“I hope that folks are going to see that when registered nurses say this is an important access to care issue, that folks are going to look at it as the medical and patient care issue that it is and not as a social issue,” says Maureen Keenan, executive director of the Kentucky Nurses Association, which is a state branch of the American Nurses Association (founded nearly 120 years ago in 1897).
Republican Matt Bevin, who’s Kentucky’s governor-elect after beating Democrat Jack Conway by a comfortable nine-point margin, is in complete support of legalizing medical cannabis, including establishing a system that allows patients safe access to the medicine.

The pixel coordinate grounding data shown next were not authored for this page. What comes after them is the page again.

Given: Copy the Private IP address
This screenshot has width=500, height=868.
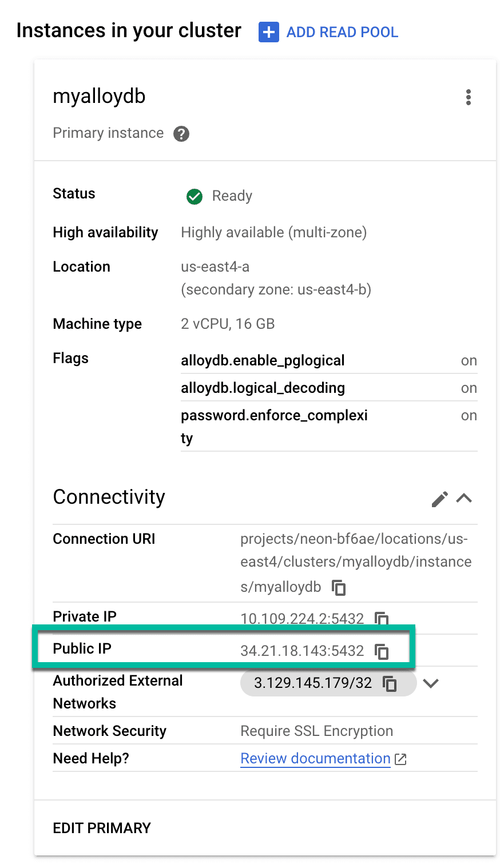Looking at the screenshot, I should pos(382,618).
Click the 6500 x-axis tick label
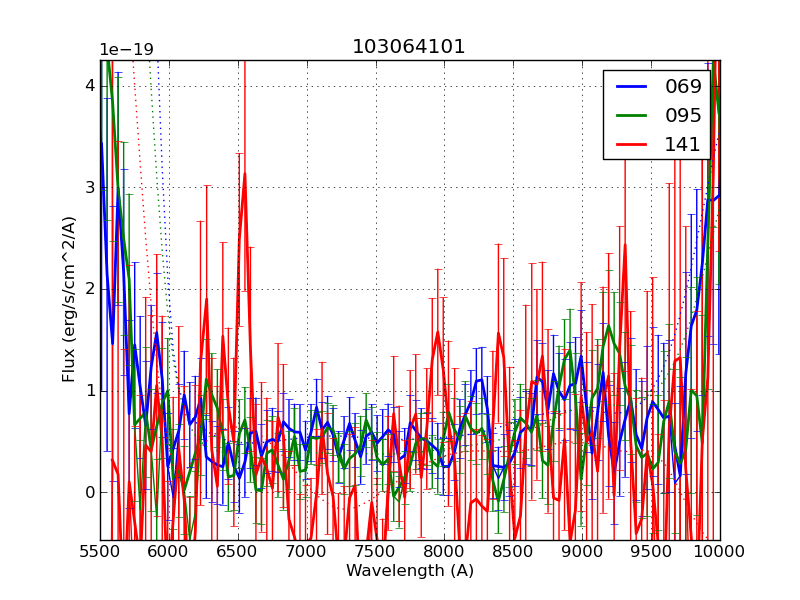The width and height of the screenshot is (800, 600). 238,551
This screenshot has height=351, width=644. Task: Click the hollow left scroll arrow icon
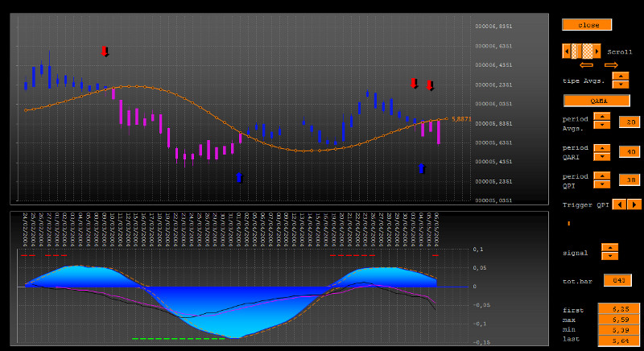coord(586,65)
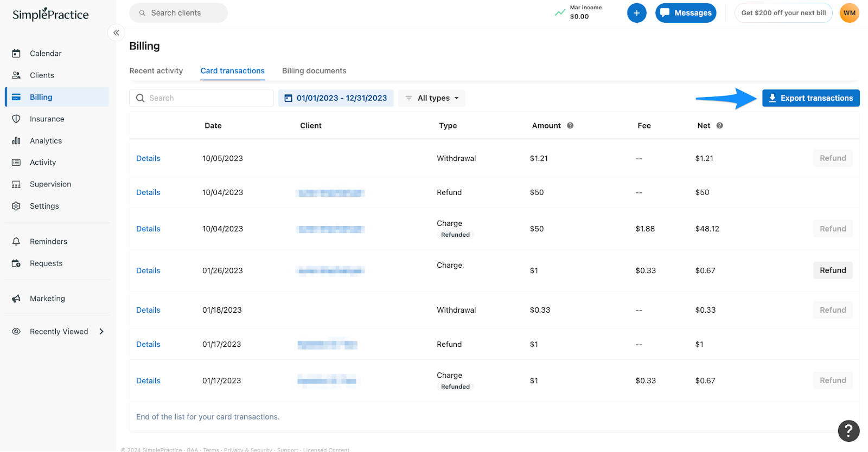Click the Calendar icon in sidebar
The width and height of the screenshot is (868, 452).
[x=16, y=53]
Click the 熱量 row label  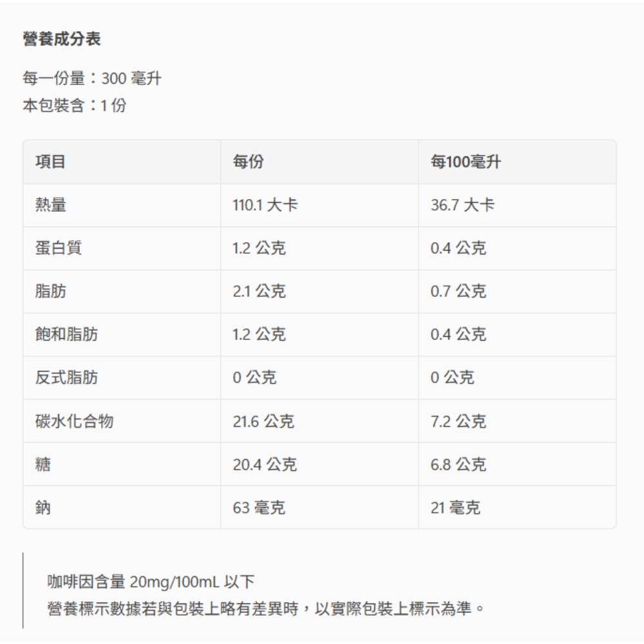(x=51, y=205)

During a debate on October 25, Bevin said that there is ‘unequivocal medical evidence’ that cannabis has medical value, and that he supports establishing a medical cannabis program which would allow the plant to be ‘prescribed like any other prescription drug.’ Conway, Bevin’s rival and the apparent loser of the race, disagreed, saying that legalizing medical cannabis would make it easier for children to get (an argument science has continually disproven).
“I think it’s going to get some play this session; I don’t know how much,” says Stumbo, noting that although Kentucky lawmakers have been hesitant of legalizing medical cannabis in past sessions, the momentum for change is increasing.
As part of the upcoming bill, cannabis possession and use would be legal for those with a qualifying condition who receive a recommendation from a physician. “Compassion centers” would be established as a means of safe access to the medicine.